A good place to find the mainstream Democrataic counter-argument to the hawks is a book published in March called
The Paradox of American Power: Why the World’s Only Superpower Can’t Go It
Alone, by Joseph S. Nye, Jr., the dean of Harvard’s Kennedy School of Government and someone who might well have turned up in a high-ranking foreign-policy job in a Gore Administration. Nye acknowledges that the United States is supremely powerful right now, but he says that is is a temporary condition to be taken advantage of, and not something that can become permanent. We should pursue "soft power," a complex web of alliances and aid agreements that bind the rest of the world to our interests and give us a more benign reputation abroad…
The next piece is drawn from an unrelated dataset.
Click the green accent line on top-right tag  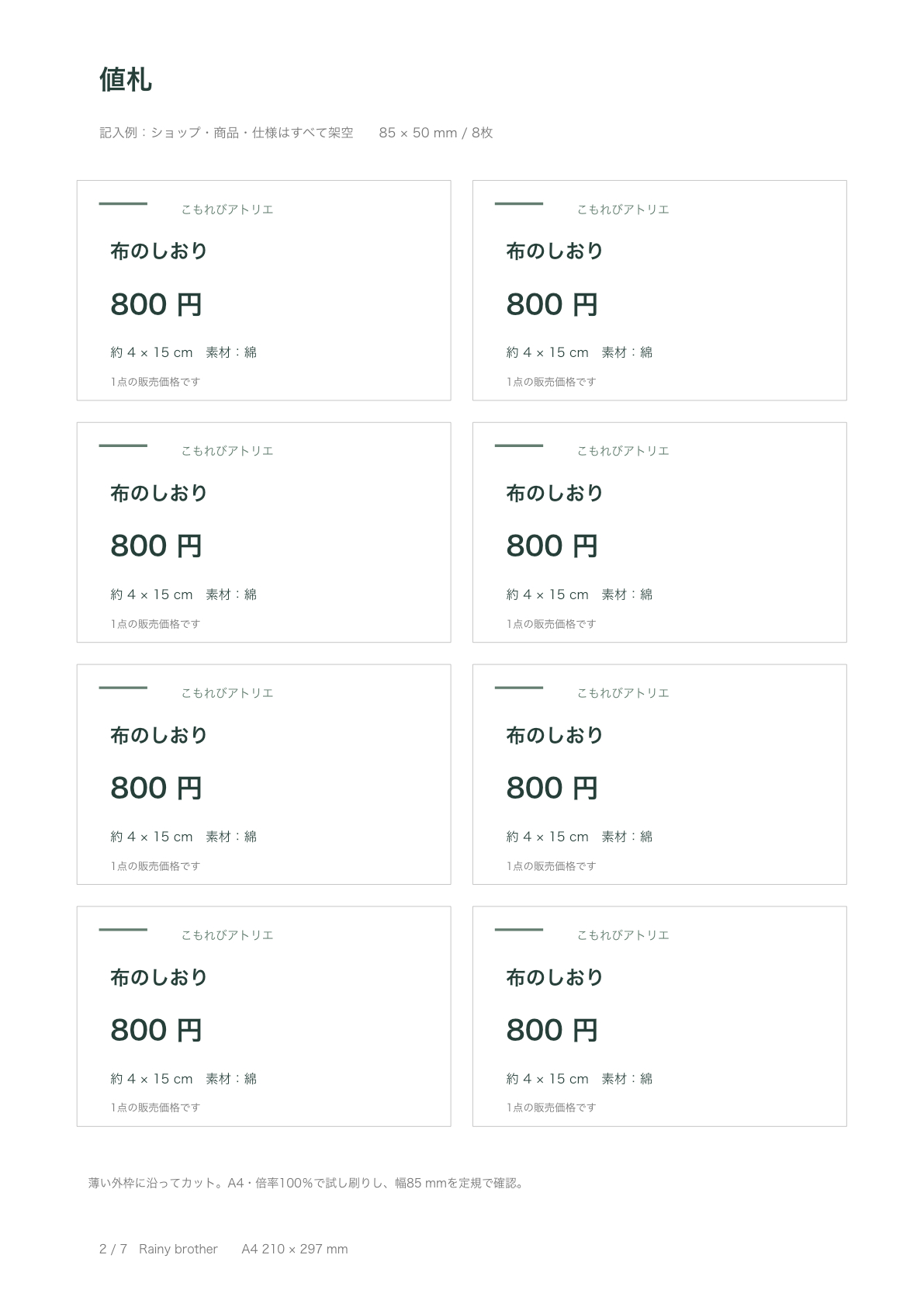519,203
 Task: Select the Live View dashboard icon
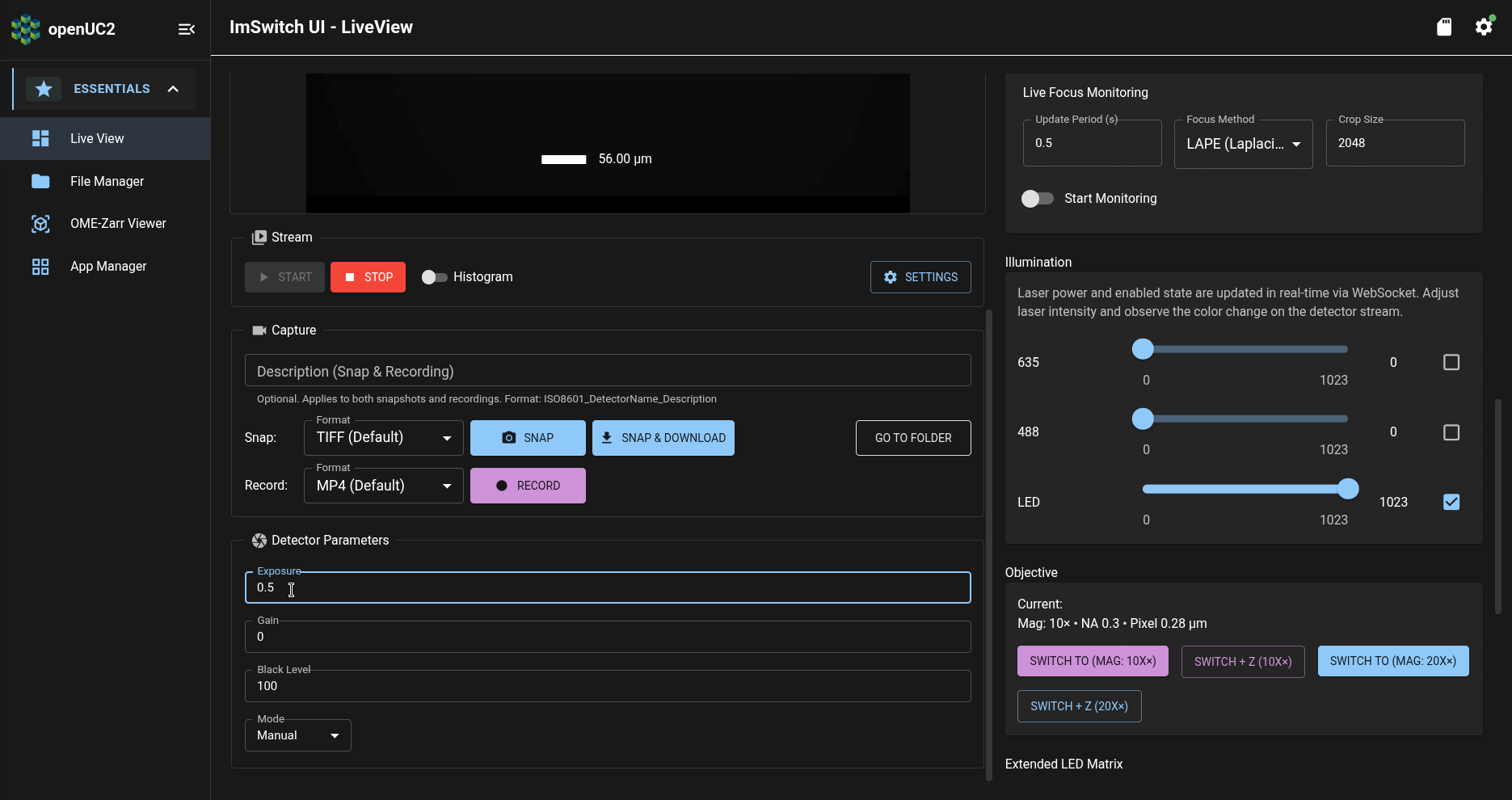(x=40, y=138)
The contrast between Democrats’ faith in international treaties and organizations and the hawks’ mistrust of them couldn’t be more deep-seated; it reflects fundamentally different views of human nature. Do you get people to behave the way you’d like them to through power and force, or by encouragement and friendship? The haws would say, Clearly the former, especially in the Arab world. They see the tough, threatening messages that Bush has been sending to other governments, through his rhetoric and through his refusal to participate in international organizations, as having already paid off in the form of increased influence for the United States ... Robert Kagan, a prominent hawk…says, with good-humored condescension, that of course the Europeans believe in international law and multilaterialism. Who can blame them? Weak nations, lacking the resources and the will to maintain military power, always have.